Corpo das mulheres como campo de batalha: SOS Corpo e a atuação feminista no Recife e Olinda (1980 a 1991)
SOS Corpo; Feminismos; Relações de Gênero; Corpo.
Esta pesquisa apresenta uma investigação a respeito do corpo da mulher como um território em disputa por relações de poder. Território sobre o qual se assegurou uma sistemática dominação, perpetrada ao longo de séculos, por meio de mecanismos ideológicos, econômicos, políticos e religiosos. Parte-se da premissa de que a disputa pela colonização do corpo da mulher, em todos os âmbitos – seja biológica, social ou subjetiva - constitui o território no qual se fundou a exploração necessária para o estabelecimento do patriarcado. É estudada a condição social da mulher na perspectiva da corporeidade e da experiência de gênero – culturalmente significada - operando essas categorias analíticas com a interseccionalidade entre classe, raça e gênero.
Os percursos da politização do corpo das mulheres foram traçados por uma prática militante marcada pelas passeatas, atos públicos, e pela expressão simbólica de ruptura e insurgências ao conjunto de normatizações impostas aos corpos de mulheres. Nesse sentido, a queima de sutiãs prefigura como acontecimento simbólico do movimento feminista. Essa tese confere destaque às práticas político-educativas baseadas nos grupos de reflexão, também conhecidos como grupos de self-help. Tais grupos de reflexão foram numerosos, no Recife e em Olinda, já desde o final dos anos 1970. O autoexame foi introduzido como parte da proposição político-educativa dos grupos de reflexão. As análises sobre a condição feminina existentes no período apresentavam as noções sobre corpo, sexualidade e reprodução, de forma central. Com a isso, a prática do autoexame ganhou forte aderência dentro dos grupos de reflexão. A oportunidade de ver o próprio corpo, a vagina e o colo do útero – como uma experiência com conotação política e emancipatória - foi significativamente marcante para um grupo de mulheres, o qual se manteve reunido desde finais de 1980, vindo a se formalizar no ano de 1981, em Olinda, com o nome S.O.S / Corpo. Pouco tempo depois, foi adicionado o complemento: Grupo de Saúde da Mulher. O SOS Corpo tem em sua trajetória um longo projeto coletivo de ações políticas e educativas, efetuando a construção de conhecimento, desenvolvimento de teorias, conquistando marcos legais no plano internacional, e, políticas públicas, no plano nacional. A presente pesquisa tem como objetivo desenvolver um estudo histórico acerca do corpo das mulheres como campo de batalha política, a partir da atuação da ONG feminista SOS Corpo - Grupo de Saúde da Mulher, durante o período compreendido entre 1980 a 1991, nas cidades do Recife e de Olinda.

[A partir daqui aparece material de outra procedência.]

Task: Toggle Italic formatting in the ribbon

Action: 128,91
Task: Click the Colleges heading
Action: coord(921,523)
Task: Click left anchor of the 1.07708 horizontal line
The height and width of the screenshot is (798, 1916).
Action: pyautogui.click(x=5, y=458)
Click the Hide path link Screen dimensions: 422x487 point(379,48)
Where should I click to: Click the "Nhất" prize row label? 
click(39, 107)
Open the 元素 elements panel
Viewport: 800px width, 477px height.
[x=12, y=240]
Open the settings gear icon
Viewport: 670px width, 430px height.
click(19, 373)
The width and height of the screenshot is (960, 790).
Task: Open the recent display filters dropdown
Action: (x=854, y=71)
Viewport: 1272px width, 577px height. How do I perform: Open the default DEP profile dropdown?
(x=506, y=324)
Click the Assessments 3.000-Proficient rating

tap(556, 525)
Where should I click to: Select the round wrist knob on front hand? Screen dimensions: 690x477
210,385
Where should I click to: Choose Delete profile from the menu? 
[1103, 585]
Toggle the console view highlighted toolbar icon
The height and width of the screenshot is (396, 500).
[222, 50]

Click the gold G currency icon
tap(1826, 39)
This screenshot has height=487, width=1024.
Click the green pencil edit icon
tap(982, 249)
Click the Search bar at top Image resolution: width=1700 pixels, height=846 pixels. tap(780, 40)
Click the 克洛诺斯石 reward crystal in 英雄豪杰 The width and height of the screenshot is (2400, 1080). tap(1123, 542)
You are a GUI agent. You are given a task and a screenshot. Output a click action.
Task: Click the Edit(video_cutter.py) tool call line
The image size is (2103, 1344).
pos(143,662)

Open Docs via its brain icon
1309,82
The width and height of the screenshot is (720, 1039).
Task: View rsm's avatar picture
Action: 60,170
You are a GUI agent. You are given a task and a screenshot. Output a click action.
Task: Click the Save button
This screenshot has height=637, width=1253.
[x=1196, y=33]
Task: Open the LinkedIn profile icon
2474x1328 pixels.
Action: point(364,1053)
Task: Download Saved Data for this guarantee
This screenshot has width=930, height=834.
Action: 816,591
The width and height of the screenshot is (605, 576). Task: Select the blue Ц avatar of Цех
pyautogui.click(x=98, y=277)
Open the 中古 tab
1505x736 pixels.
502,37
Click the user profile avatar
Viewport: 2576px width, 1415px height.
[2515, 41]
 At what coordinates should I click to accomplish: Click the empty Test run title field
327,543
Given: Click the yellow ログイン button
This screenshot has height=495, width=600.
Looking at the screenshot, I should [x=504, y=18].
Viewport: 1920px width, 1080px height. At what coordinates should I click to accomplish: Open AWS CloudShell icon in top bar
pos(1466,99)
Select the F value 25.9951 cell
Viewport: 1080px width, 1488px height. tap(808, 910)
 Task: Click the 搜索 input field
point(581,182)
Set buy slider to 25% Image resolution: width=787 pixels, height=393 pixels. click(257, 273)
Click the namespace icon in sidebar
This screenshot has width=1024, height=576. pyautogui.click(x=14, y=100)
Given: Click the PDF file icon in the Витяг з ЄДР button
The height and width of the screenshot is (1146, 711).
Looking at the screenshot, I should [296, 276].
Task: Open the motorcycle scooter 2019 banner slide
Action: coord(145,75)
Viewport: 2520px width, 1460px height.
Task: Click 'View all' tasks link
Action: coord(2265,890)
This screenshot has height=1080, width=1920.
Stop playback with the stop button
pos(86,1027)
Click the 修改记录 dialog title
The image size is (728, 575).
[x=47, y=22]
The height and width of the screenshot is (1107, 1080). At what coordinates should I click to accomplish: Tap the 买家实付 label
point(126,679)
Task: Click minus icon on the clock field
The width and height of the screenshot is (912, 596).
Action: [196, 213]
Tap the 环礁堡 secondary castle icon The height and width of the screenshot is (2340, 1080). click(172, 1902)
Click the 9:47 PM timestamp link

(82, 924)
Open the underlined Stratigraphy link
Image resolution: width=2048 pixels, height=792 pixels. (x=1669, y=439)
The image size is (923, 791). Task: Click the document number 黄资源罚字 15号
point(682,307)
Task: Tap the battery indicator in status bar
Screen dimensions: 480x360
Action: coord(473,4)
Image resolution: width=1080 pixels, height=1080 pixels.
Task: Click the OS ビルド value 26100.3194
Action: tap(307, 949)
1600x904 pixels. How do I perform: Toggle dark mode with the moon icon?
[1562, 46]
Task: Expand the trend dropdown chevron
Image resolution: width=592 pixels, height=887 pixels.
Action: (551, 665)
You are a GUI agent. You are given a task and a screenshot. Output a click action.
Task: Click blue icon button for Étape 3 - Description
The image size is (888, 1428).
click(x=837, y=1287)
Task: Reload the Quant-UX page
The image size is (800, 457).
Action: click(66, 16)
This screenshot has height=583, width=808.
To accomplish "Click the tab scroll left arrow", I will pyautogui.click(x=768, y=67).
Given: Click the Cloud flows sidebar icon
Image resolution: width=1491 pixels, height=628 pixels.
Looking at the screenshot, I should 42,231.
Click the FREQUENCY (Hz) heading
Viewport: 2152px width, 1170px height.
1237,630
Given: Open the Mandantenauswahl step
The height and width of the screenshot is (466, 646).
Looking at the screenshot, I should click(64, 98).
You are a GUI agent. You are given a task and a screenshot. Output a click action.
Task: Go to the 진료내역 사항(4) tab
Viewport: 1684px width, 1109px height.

A maneira de atuar politicamente adotada pelo SOS Corpo se alimentou de uma atuação conjunta com outras redes, em especial, vale mencionar, a Rede Nacional Feminista de Saúde – Direitos Sexuais e Reprodutivos, fundada em 1991, da qual o SOS Corpo foi uma das organizações integrantes para a sua criação. Destaca-se também uma importante organização, fundada na cidade do Recife em 11 de agosto de 1989: o Grupo Curumim – Gestação e Parto, com a qual o SOS Corpo dividiu espaços de atuação militante. Outra organização relevante para o estudo sobre a disputa pela apropriação de corpos de mulheres é o Coletivo de Saúde Feminista – Saúde e Sexualidade, criado no mesmo ano que o SOS Corpo, na cidade de São Paulo, em 1981. Comprometido com a luta das mulheres pela apropriação de seus corpos – de forma que exercessem o poder do cuidado e da cura baseadas em decisões informadas - o SOS Corpo desenvolveu uma série de ações (campanhas, cursos, projetos educativos), dentre as quais, serão estudadas nesta tese: a) promoção de grupos de reflexão e de autoexame; b) ações educativas desenvolvidas por meio de artes e outros recursos metodológicos lúdicos; c) programas de orientação aos médicos e profissionais de saúde; d) participação na formulação de marcos legais para a saúde da mulher. É necessário destacar uma tríade de entendimentos que balizaram a atuação feminista do SOS Corpo: corpo-sexualidade-reprodução, agenciando a produção de pesquisas, teoria e trabalhos de cunho educativo e militante com grupos de mulheres das periferias do Recife, durante a década de 1980, em torno dos direitos sexuais - a liberdade para expressar e vivenciar a sexualidade com autonomia, dissociada da reprodução - e, os direitos reprodutivos – os quais estabelecem o exercício da reprodução livre de imposição e violência, a obtenção de informações, meios, métodos e técnicas para realizar ou evitar a maternidade.